**Text excerpt**
— Start —

Sent from my iPad using Tapatalk


----------



## P Smith (Jul 25, 2002)

using Ext2fs manager program


----------



## Spice Girl (Jan 19, 2018)

Will do. But, I did not see a mounting option in the pulldown menu.



Sent from my iPad using Tapa talk


----------



## P Smith (Jul 25, 2002)

check its help file/pages at develop web site


----------



## Spice Girl (Jan 19, 2018)

It is interesting that something that should be simple is almost impossible to do.


Sent from my iPad using Tapatalk


----------



## P Smith (Jul 25, 2002)

when you will read help file or a manual, it would be simple;
the program is not that apps like FB or Insta for millions from crowd


----------



## Spice Girl (Jan 19, 2018)

Do not know fb or insta if thes help with mounting will look into those computer programmes. Here is all that I see in the help document included with Ext2sd.

All that it seems is that mounting a partition just allows one to change, add, or remove a drive letter.










Sent from my iPad using Tapatalk


----------



## P Smith (Jul 25, 2002)

it's more than that - after getting a letter, you could start traversing the drive/folders/files by Windows Explorer as usual ...


----------



## Spice Girl (Jan 19, 2018)

I did this before. I saw the directory names but the directories were empty.































Even though those directories do not show any files if I copied the file directories Did Arc and Lost + found to the new external hard drive formatted by hopper would the recorded shows transfer to the new hard drive?

Sent from my iPad using Tapatalk


----------



## Spice Girl (Jan 19, 2018)

What do I choose for options in the photograph below?










Sent from my iPad using Tapatalk


----------



## P Smith (Jul 25, 2002)

Spice Girl said:


> I did this before. I saw the directory names but the directories were empty.


if there are no recordings ...
How many recordings stored on old EHD ?


----------



## P Smith (Jul 25, 2002)

Spice Girl said:


> Even though those directories do not show any files if I copied the file directories Did Arc and Lost + found to the new external hard drive formatted by hopper would the recorded shows transfer to the new hard drive?


the problem is why recordings not seen as files ?

— End —

Entries for locating words and elements:

— Start —

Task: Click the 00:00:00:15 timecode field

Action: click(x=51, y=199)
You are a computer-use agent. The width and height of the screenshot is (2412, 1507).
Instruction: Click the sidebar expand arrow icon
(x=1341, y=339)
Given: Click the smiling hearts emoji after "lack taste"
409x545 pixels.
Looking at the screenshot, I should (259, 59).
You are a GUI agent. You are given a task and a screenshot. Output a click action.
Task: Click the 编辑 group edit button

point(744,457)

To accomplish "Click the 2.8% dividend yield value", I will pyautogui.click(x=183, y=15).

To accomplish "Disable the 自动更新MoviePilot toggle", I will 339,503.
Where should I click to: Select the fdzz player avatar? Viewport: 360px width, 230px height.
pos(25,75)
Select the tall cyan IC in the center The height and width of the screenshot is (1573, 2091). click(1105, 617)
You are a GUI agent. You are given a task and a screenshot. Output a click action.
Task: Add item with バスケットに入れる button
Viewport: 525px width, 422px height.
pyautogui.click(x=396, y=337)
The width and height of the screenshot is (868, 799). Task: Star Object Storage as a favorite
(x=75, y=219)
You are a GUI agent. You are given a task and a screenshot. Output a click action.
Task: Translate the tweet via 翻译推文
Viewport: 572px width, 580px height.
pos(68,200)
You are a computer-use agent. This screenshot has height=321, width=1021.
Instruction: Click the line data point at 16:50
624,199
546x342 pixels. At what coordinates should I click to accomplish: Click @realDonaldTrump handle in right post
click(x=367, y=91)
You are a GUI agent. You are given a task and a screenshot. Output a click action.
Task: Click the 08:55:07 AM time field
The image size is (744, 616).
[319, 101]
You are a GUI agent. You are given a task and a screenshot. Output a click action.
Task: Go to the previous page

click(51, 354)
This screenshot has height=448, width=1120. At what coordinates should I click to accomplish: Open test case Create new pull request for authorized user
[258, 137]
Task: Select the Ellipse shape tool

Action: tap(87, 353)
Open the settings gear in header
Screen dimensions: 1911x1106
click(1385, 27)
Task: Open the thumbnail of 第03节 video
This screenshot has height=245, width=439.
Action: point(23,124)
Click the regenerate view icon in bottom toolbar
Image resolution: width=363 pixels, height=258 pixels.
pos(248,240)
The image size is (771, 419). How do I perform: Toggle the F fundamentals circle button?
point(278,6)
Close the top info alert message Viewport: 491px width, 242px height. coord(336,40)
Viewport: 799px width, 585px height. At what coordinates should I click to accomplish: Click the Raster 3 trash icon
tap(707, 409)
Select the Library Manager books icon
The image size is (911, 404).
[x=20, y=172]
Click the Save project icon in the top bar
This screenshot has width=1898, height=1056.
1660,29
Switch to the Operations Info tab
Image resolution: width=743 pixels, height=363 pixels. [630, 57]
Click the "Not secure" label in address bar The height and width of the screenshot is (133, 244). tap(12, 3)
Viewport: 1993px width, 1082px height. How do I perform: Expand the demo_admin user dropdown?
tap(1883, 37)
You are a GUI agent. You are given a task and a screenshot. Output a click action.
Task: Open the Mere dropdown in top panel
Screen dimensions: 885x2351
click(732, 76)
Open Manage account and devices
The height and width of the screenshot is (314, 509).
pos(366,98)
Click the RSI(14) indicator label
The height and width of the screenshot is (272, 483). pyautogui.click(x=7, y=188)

— End —

**Challenges**
[A] Using the forum thread, decide whether each statement agrees with it: (i) Spice Girl found a mounting option in the pulldown menu; (ii) P Smith says that once the drive gets a letter, it can be browsed with Windows Explorer; (iii) the directories Spice Girl saw had files in them. Answer yes or no for each, and quote the words from the thread that settle it.
[B] Answer from the forum thread, one answer per line:
(i) Which program does P Smith say to use?
(ii) Where does P Smith say to check its help file/pages?
(iii) What does P Smith ask about the old EHD?
[C] Copy the part of the forum thread starting with "when you will" and going on through "included with Ext2sd.".

**Responses in order**
[A]
(i) No: "I did not see a mounting option in the pulldown menu."
(ii) Yes: "after getting a letter, you could start traversing the drive/folders/files by Windows Explorer as usual"
(iii) No: "I saw the directory names but the directories were empty."

[B]
(i) Ext2fs manager program
(ii) At the develop web site
(iii) How many recordings are stored on it

[C]
when you will read help file or a manual, it would be simple;
the program is not that apps like FB or Insta for millions from crowd


----------



## Spice Girl (Jan 19, 2018)

Do not know fb or insta if thes help with mounting will look into those computer programmes. Here is all that I see in the help document included with Ext2sd.